Tuesday, October 11, 2011

HVAC Detour

Beware of Simple Tasks 
The now dashless truck interior
A few weekends ago, my friend Chris was over helping with the conversion project and I said, "why don't you take out the old heater core so we can put the electric heater in."  I was thinking this would be a nice couple hour job he could work on while I worked out some wiring issues.  Well it turned out getting to the heater core required removing the entire dashboard--simple enough right?  Wrong!  Four or five hours later we finally had the dash out.  As with nearly every detour, there is a bright side to this one.  With the entire dash removed, I have easy access to all the heating ducts and was able to remove and thoroughly clean them all.  This turned out to be pretty important.  The previous owner use the truck for a landscaping & maintenance business and I've found dirt, grass clippings, and mulch debris in every crevice of the vehicle--inside and out.  I now have clean, dust-free ducts.  It's also a lot easier to clean all the crevices and niches of the dash board when it's not in the vehicle.

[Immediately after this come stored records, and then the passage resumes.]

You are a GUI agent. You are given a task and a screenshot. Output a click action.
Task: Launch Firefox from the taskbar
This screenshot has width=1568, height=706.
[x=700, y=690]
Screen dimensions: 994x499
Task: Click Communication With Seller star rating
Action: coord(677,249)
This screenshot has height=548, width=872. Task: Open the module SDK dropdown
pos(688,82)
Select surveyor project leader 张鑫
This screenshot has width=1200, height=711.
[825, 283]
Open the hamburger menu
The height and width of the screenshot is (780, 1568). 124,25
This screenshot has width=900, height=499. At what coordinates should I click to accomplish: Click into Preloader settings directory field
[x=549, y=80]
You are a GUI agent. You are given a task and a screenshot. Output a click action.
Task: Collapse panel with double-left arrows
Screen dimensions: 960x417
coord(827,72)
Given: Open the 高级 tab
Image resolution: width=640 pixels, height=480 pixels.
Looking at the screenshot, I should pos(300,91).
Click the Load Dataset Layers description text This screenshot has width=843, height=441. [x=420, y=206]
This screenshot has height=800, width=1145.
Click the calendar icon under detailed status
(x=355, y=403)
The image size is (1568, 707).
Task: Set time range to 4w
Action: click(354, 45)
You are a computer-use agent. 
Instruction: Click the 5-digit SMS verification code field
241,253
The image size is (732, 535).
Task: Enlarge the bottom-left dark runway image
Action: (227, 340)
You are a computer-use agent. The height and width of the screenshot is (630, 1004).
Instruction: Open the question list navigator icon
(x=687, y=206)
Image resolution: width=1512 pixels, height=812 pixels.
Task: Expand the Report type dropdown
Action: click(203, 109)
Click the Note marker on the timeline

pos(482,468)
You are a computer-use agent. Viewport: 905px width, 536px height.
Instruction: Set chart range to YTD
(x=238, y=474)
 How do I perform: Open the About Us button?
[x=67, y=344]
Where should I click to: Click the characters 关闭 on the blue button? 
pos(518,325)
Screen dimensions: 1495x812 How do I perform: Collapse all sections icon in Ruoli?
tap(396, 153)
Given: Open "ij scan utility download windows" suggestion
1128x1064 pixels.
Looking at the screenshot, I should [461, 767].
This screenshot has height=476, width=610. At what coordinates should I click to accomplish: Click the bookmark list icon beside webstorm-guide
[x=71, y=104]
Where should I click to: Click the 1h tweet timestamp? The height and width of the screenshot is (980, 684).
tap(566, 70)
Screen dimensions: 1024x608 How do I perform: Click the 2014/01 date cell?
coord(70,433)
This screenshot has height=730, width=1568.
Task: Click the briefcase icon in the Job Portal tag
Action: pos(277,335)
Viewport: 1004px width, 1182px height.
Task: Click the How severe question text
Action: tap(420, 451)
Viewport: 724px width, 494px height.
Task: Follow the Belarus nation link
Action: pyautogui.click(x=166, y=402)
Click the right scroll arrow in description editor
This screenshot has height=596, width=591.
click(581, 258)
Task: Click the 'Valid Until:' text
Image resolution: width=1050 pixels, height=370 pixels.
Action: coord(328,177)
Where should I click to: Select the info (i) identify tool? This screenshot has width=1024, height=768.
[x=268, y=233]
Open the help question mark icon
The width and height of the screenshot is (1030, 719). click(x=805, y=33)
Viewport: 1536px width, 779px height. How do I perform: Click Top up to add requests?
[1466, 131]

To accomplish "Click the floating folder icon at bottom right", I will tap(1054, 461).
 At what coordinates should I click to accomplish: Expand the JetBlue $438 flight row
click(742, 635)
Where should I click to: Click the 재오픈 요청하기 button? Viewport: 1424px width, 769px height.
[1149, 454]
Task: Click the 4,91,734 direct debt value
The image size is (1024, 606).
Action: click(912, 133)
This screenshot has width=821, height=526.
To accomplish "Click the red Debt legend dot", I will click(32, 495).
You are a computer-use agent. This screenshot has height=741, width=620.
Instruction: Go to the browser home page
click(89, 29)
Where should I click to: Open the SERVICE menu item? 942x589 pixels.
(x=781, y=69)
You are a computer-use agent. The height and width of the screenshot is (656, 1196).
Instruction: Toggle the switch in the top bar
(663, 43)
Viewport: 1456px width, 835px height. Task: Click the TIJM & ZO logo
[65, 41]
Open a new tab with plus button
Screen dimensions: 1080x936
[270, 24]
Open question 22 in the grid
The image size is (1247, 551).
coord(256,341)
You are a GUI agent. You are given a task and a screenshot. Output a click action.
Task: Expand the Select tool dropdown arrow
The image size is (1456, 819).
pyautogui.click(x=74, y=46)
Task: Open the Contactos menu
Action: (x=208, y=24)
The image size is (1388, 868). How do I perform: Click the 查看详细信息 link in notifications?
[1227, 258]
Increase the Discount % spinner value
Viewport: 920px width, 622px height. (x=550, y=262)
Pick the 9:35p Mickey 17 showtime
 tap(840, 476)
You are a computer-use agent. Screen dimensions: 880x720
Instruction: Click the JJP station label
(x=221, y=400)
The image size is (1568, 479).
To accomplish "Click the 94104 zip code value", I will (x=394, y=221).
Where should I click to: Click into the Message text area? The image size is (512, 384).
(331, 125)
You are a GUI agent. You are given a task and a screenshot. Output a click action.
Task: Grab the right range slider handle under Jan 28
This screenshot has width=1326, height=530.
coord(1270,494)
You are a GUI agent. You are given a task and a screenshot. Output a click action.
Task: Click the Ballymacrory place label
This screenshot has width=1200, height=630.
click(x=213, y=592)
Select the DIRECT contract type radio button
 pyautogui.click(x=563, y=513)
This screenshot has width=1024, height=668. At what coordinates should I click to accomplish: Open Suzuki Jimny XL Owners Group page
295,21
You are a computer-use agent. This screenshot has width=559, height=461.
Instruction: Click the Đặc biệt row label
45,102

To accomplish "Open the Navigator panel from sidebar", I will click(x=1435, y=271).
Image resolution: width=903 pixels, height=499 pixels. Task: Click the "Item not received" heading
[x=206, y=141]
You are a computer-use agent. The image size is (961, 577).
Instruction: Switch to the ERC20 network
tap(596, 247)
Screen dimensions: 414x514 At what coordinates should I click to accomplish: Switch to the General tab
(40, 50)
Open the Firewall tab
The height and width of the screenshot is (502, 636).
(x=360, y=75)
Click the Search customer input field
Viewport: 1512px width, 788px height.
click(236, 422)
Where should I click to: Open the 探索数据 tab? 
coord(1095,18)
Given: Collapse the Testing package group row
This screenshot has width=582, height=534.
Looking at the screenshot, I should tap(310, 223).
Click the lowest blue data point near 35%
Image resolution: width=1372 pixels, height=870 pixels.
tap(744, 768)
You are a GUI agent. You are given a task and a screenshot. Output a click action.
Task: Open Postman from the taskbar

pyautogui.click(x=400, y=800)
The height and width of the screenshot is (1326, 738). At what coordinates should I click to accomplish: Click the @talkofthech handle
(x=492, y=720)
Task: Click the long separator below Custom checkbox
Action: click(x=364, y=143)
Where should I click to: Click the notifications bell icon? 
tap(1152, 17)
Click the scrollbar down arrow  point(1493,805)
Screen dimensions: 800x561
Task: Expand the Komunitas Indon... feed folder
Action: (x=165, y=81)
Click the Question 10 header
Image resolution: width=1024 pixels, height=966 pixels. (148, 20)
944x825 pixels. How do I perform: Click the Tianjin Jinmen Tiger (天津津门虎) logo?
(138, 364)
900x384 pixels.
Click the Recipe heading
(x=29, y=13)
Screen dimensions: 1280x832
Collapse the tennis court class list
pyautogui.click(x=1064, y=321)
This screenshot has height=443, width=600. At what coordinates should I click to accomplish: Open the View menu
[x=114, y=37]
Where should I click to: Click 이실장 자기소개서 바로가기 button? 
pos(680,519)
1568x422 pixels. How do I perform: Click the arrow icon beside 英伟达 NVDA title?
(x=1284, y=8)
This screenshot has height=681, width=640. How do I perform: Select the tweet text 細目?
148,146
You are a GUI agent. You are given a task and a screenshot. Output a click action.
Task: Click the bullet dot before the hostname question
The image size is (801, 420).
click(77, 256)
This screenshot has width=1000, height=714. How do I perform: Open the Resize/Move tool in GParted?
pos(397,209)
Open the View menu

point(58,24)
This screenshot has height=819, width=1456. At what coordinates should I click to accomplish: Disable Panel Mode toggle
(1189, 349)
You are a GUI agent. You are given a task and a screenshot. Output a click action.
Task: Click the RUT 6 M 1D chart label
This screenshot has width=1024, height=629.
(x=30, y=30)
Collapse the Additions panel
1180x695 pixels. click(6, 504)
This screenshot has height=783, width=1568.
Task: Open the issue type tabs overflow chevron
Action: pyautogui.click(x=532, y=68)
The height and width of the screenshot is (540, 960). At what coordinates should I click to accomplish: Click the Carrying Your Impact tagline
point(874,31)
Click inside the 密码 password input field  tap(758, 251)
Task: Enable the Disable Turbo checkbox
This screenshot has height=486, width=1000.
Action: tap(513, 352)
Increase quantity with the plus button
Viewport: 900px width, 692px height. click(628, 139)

Electric heater core in place
The electric heater core is substantially smaller than the old liquid heater core so I had to make an adapter to get it fit into the duct properly.  This gave me a chance to learn a little sheet metal fabrication.  Fortunately I have access to a sheet metal shop and was able to use the brakes, shears, and punches to fabricate a sheet metal box to hold the electric core and fit snugly into the duct work.  It's a bonus that this whole thing fits inside a duct where it will never be seen.  It all works fine, but my first attempt at sheet metal work leaves a lot to be desire on the aesthetic side.

Old leaky master cylinder
The last little detour had to do with the breaks.  When I bought the truck there was a half-full bottle of brake fluid behind the driver's seat and the reservoir was about down to the low limit.  I soon had to add fluid to the reservoir, I figured I had some leaky cylinders at one or more wheels.  However the puddle of brake fluid under the left side of the engine compartment clearly pointed to the master cylinder.  I wasn't really looking forward to rebuilding the master cylinder and was please to find out that I could by a refurbished master cylinder at a reasonable price.  All I had to do was unbolt the older cylinder move the reservoir from the old cylinder to the new one, and bolt the new one in place.  Actually, bleeding the new master cylinder on the bench took longer than replacing it.

I've now finished most of the major mechanical stuff and am moving seriously into the electrical part of the construction.  Things have slowed down quite a bit now that summer is over.  I'm into tortoise mode-slow and steady.